TASK BRIEF: Could you retype every one of the lines below without changing a single character?

Dataset records:
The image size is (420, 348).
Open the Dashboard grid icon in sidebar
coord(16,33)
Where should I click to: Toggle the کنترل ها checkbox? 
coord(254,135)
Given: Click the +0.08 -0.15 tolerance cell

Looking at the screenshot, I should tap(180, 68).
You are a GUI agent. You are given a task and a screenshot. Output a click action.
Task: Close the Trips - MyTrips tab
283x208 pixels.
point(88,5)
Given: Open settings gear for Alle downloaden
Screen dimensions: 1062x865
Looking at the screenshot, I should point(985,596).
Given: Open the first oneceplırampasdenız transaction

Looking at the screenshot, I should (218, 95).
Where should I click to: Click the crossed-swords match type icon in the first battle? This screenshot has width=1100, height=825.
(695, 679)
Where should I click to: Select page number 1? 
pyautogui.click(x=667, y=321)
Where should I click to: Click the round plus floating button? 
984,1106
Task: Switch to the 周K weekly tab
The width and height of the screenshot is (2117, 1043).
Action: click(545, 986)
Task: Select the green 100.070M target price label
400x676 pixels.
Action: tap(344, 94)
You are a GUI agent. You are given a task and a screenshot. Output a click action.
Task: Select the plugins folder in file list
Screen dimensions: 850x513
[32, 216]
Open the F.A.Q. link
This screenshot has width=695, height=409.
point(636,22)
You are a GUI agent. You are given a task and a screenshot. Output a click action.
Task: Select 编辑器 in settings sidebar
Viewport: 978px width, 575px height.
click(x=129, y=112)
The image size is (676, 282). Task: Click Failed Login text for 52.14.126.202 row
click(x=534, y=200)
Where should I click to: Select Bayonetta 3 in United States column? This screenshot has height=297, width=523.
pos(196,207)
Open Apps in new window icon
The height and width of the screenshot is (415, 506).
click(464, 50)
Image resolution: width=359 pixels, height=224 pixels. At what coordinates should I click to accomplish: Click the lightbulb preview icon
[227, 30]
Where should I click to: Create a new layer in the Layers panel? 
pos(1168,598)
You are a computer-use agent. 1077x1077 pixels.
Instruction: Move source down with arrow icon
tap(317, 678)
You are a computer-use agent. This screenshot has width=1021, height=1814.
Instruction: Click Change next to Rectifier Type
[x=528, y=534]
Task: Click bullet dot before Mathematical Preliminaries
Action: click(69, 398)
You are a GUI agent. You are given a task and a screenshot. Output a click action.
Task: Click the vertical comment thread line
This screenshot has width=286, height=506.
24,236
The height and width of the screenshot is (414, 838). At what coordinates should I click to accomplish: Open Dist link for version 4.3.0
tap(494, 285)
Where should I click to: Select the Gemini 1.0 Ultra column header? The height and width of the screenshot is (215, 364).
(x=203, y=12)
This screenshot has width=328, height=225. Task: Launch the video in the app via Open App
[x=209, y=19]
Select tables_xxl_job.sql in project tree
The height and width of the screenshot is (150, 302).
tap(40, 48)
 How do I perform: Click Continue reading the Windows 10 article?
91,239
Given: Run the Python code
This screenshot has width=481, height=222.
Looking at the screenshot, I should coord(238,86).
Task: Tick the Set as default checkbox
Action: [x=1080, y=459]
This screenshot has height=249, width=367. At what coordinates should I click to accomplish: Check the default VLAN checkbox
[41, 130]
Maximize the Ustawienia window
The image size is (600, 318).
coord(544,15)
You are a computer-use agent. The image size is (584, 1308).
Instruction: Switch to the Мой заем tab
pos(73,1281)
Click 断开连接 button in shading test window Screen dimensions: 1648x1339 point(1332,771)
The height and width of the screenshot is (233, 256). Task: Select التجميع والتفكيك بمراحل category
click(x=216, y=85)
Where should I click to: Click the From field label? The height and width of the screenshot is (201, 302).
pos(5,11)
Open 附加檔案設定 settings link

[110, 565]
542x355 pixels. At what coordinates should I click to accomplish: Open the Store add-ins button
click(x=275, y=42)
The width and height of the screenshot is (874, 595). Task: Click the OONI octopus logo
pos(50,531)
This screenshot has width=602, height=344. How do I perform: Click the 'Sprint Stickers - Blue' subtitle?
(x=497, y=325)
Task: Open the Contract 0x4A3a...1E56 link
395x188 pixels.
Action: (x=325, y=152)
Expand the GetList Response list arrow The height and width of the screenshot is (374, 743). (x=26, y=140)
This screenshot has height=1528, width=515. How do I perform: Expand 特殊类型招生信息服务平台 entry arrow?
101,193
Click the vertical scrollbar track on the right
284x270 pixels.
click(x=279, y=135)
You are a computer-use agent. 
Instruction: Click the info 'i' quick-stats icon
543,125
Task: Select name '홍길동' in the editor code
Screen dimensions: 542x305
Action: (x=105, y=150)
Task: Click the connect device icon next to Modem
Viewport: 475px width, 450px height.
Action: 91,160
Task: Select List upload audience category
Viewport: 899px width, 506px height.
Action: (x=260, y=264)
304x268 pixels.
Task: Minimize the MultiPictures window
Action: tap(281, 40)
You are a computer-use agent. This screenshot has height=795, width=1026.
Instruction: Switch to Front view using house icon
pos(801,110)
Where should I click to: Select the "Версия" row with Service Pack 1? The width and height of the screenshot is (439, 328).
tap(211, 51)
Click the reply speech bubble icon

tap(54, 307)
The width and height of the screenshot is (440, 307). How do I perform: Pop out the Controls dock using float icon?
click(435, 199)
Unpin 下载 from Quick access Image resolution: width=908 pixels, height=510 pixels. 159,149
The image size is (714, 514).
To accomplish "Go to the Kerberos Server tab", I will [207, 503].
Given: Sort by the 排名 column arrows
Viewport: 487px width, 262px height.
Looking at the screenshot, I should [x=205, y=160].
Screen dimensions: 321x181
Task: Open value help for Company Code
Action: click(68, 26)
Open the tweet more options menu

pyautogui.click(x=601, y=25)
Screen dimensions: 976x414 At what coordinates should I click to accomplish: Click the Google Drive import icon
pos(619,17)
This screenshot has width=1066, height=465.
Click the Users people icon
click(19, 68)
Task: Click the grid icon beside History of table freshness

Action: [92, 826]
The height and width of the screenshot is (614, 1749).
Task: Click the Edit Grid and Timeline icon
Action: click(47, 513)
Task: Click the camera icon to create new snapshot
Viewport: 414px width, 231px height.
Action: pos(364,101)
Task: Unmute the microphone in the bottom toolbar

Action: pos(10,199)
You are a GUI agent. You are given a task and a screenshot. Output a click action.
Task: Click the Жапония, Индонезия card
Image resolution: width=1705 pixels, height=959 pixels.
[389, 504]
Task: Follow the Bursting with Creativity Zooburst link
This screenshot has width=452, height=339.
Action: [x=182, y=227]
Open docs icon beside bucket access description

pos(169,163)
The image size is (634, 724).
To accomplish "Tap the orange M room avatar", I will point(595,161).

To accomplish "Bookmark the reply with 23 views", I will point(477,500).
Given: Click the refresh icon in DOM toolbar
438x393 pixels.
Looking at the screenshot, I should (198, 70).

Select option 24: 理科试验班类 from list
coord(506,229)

RESULT OF THIS TASK:
The image size is (420, 348).
Open the Dashboard grid icon in sidebar
coord(16,33)
Where should I click to: Toggle the کنترل ها checkbox? 
coord(254,135)
Given: Click the +0.08 -0.15 tolerance cell

Looking at the screenshot, I should tap(180, 68).
You are a GUI agent. You are given a task and a screenshot. Output a click action.
Task: Close the Trips - MyTrips tab
283x208 pixels.
point(88,5)
Given: Open settings gear for Alle downloaden
Screen dimensions: 1062x865
Looking at the screenshot, I should point(985,596).
Given: Open the first oneceplırampasdenız transaction

Looking at the screenshot, I should (218, 95).
Where should I click to: Click the crossed-swords match type icon in the first battle? This screenshot has width=1100, height=825.
(695, 679)
Where should I click to: Select page number 1? 
pyautogui.click(x=667, y=321)
Where should I click to: Click the round plus floating button? 
984,1106
Task: Switch to the 周K weekly tab
The width and height of the screenshot is (2117, 1043).
Action: click(545, 986)
Task: Select the green 100.070M target price label
400x676 pixels.
Action: tap(344, 94)
You are a GUI agent. You are given a task and a screenshot. Output a click action.
Task: Select the plugins folder in file list
Screen dimensions: 850x513
[32, 216]
Open the F.A.Q. link
This screenshot has width=695, height=409.
point(636,22)
You are a GUI agent. You are given a task and a screenshot. Output a click action.
Task: Select 编辑器 in settings sidebar
Viewport: 978px width, 575px height.
click(x=129, y=112)
The image size is (676, 282). Task: Click Failed Login text for 52.14.126.202 row
click(x=534, y=200)
Where should I click to: Select Bayonetta 3 in United States column? This screenshot has height=297, width=523.
pos(196,207)
Open Apps in new window icon
The height and width of the screenshot is (415, 506).
click(464, 50)
Image resolution: width=359 pixels, height=224 pixels. At what coordinates should I click to accomplish: Click the lightbulb preview icon
[227, 30]
Where should I click to: Create a new layer in the Layers panel? 
pos(1168,598)
You are a computer-use agent. 1077x1077 pixels.
Instruction: Move source down with arrow icon
tap(317, 678)
You are a computer-use agent. This screenshot has width=1021, height=1814.
Instruction: Click Change next to Rectifier Type
[x=528, y=534]
Task: Click bullet dot before Mathematical Preliminaries
Action: click(69, 398)
You are a GUI agent. You are given a task and a screenshot. Output a click action.
Task: Click the vertical comment thread line
This screenshot has width=286, height=506.
24,236
The height and width of the screenshot is (414, 838). At what coordinates should I click to accomplish: Open Dist link for version 4.3.0
tap(494, 285)
Where should I click to: Select the Gemini 1.0 Ultra column header? The height and width of the screenshot is (215, 364).
(x=203, y=12)
This screenshot has width=328, height=225. Task: Launch the video in the app via Open App
[x=209, y=19]
Select tables_xxl_job.sql in project tree
The height and width of the screenshot is (150, 302).
tap(40, 48)
 How do I perform: Click Continue reading the Windows 10 article?
91,239
Given: Run the Python code
This screenshot has width=481, height=222.
Looking at the screenshot, I should coord(238,86).
Task: Tick the Set as default checkbox
Action: [x=1080, y=459]
This screenshot has height=249, width=367. At what coordinates should I click to accomplish: Check the default VLAN checkbox
[41, 130]
Maximize the Ustawienia window
The image size is (600, 318).
coord(544,15)
You are a computer-use agent. The image size is (584, 1308).
Instruction: Switch to the Мой заем tab
pos(73,1281)
Click 断开连接 button in shading test window Screen dimensions: 1648x1339 point(1332,771)
The height and width of the screenshot is (233, 256). Task: Select التجميع والتفكيك بمراحل category
click(x=216, y=85)
Where should I click to: Click the From field label? The height and width of the screenshot is (201, 302).
pos(5,11)
Open 附加檔案設定 settings link

[110, 565]
542x355 pixels. At what coordinates should I click to accomplish: Open the Store add-ins button
click(x=275, y=42)
The width and height of the screenshot is (874, 595). Task: Click the OONI octopus logo
pos(50,531)
This screenshot has width=602, height=344. How do I perform: Click the 'Sprint Stickers - Blue' subtitle?
(x=497, y=325)
Task: Open the Contract 0x4A3a...1E56 link
395x188 pixels.
Action: (x=325, y=152)
Expand the GetList Response list arrow The height and width of the screenshot is (374, 743). (x=26, y=140)
This screenshot has height=1528, width=515. How do I perform: Expand 特殊类型招生信息服务平台 entry arrow?
101,193
Click the vertical scrollbar track on the right
284x270 pixels.
click(x=279, y=135)
You are a computer-use agent. 
Instruction: Click the info 'i' quick-stats icon
543,125
Task: Select name '홍길동' in the editor code
Screen dimensions: 542x305
Action: (x=105, y=150)
Task: Click the connect device icon next to Modem
Viewport: 475px width, 450px height.
Action: 91,160
Task: Select List upload audience category
Viewport: 899px width, 506px height.
Action: (x=260, y=264)
304x268 pixels.
Task: Minimize the MultiPictures window
Action: tap(281, 40)
You are a computer-use agent. This screenshot has height=795, width=1026.
Instruction: Switch to Front view using house icon
pos(801,110)
Where should I click to: Select the "Версия" row with Service Pack 1? The width and height of the screenshot is (439, 328).
tap(211, 51)
Click the reply speech bubble icon

tap(54, 307)
The width and height of the screenshot is (440, 307). How do I perform: Pop out the Controls dock using float icon?
click(435, 199)
Unpin 下载 from Quick access Image resolution: width=908 pixels, height=510 pixels. 159,149
The image size is (714, 514).
To accomplish "Go to the Kerberos Server tab", I will [207, 503].
Given: Sort by the 排名 column arrows
Viewport: 487px width, 262px height.
Looking at the screenshot, I should [x=205, y=160].
Screen dimensions: 321x181
Task: Open value help for Company Code
Action: click(68, 26)
Open the tweet more options menu

pyautogui.click(x=601, y=25)
Screen dimensions: 976x414 At what coordinates should I click to accomplish: Click the Google Drive import icon
pos(619,17)
This screenshot has width=1066, height=465.
Click the Users people icon
click(19, 68)
Task: Click the grid icon beside History of table freshness

Action: [92, 826]
The height and width of the screenshot is (614, 1749).
Task: Click the Edit Grid and Timeline icon
Action: click(47, 513)
Task: Click the camera icon to create new snapshot
Viewport: 414px width, 231px height.
Action: pos(364,101)
Task: Unmute the microphone in the bottom toolbar

Action: pos(10,199)
You are a GUI agent. You are given a task and a screenshot. Output a click action.
Task: Click the Жапония, Индонезия card
Image resolution: width=1705 pixels, height=959 pixels.
[389, 504]
Task: Follow the Bursting with Creativity Zooburst link
This screenshot has width=452, height=339.
Action: [x=182, y=227]
Open docs icon beside bucket access description

pos(169,163)
The image size is (634, 724).
To accomplish "Tap the orange M room avatar", I will point(595,161).

To accomplish "Bookmark the reply with 23 views", I will point(477,500).
Given: Click the refresh icon in DOM toolbar
438x393 pixels.
Looking at the screenshot, I should (198, 70).

Select option 24: 理科试验班类 from list
coord(506,229)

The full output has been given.